**To do**
Repeat the data verbatim.

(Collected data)
━━━

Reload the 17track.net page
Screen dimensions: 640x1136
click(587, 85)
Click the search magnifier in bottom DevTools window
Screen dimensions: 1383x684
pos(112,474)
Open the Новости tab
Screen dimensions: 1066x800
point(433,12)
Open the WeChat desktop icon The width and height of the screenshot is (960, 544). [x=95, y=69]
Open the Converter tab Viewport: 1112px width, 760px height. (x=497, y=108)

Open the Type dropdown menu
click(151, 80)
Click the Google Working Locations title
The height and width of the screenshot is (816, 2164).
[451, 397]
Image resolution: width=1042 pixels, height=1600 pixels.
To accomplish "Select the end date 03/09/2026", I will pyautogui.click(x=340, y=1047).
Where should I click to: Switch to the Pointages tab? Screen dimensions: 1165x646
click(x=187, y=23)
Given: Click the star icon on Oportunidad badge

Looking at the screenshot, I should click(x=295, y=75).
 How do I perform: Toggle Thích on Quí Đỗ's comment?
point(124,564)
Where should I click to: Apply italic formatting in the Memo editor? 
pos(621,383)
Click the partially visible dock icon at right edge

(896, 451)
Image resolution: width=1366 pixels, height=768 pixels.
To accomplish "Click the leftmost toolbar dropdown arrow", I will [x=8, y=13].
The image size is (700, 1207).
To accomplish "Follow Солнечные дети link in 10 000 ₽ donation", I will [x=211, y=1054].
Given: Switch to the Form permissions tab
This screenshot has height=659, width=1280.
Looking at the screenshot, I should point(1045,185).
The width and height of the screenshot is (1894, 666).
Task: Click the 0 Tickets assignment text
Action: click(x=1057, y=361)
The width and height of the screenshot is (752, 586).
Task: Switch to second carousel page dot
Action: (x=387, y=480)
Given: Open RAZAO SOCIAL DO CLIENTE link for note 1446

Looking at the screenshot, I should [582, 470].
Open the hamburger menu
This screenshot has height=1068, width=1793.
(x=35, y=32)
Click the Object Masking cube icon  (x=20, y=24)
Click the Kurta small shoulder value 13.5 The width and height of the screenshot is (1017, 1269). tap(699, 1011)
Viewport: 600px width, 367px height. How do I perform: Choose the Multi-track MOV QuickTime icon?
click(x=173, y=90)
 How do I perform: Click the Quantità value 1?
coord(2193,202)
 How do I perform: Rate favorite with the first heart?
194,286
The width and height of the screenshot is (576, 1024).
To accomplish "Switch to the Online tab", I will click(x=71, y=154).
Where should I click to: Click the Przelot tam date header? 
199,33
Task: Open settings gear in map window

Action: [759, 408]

━━━

**Answer space**
Reload the 17track.net page
Screen dimensions: 640x1136
click(587, 85)
Click the search magnifier in bottom DevTools window
Screen dimensions: 1383x684
pos(112,474)
Open the Новости tab
Screen dimensions: 1066x800
point(433,12)
Open the WeChat desktop icon The width and height of the screenshot is (960, 544). [x=95, y=69]
Open the Converter tab Viewport: 1112px width, 760px height. (x=497, y=108)

Open the Type dropdown menu
click(151, 80)
Click the Google Working Locations title
The height and width of the screenshot is (816, 2164).
[451, 397]
Image resolution: width=1042 pixels, height=1600 pixels.
To accomplish "Select the end date 03/09/2026", I will pyautogui.click(x=340, y=1047).
Where should I click to: Switch to the Pointages tab? Screen dimensions: 1165x646
click(x=187, y=23)
Given: Click the star icon on Oportunidad badge

Looking at the screenshot, I should click(x=295, y=75).
 How do I perform: Toggle Thích on Quí Đỗ's comment?
point(124,564)
Where should I click to: Apply italic formatting in the Memo editor? 
pos(621,383)
Click the partially visible dock icon at right edge

(896, 451)
Image resolution: width=1366 pixels, height=768 pixels.
To accomplish "Click the leftmost toolbar dropdown arrow", I will [x=8, y=13].
The image size is (700, 1207).
To accomplish "Follow Солнечные дети link in 10 000 ₽ donation", I will [x=211, y=1054].
Given: Switch to the Form permissions tab
This screenshot has height=659, width=1280.
Looking at the screenshot, I should point(1045,185).
The width and height of the screenshot is (1894, 666).
Task: Click the 0 Tickets assignment text
Action: click(x=1057, y=361)
The width and height of the screenshot is (752, 586).
Task: Switch to second carousel page dot
Action: (x=387, y=480)
Given: Open RAZAO SOCIAL DO CLIENTE link for note 1446

Looking at the screenshot, I should [582, 470].
Open the hamburger menu
This screenshot has height=1068, width=1793.
(x=35, y=32)
Click the Object Masking cube icon  (x=20, y=24)
Click the Kurta small shoulder value 13.5 The width and height of the screenshot is (1017, 1269). tap(699, 1011)
Viewport: 600px width, 367px height. How do I perform: Choose the Multi-track MOV QuickTime icon?
click(x=173, y=90)
 How do I perform: Click the Quantità value 1?
coord(2193,202)
 How do I perform: Rate favorite with the first heart?
194,286
The width and height of the screenshot is (576, 1024).
To accomplish "Switch to the Online tab", I will click(x=71, y=154).
Where should I click to: Click the Przelot tam date header? 
199,33
Task: Open settings gear in map window

Action: [759, 408]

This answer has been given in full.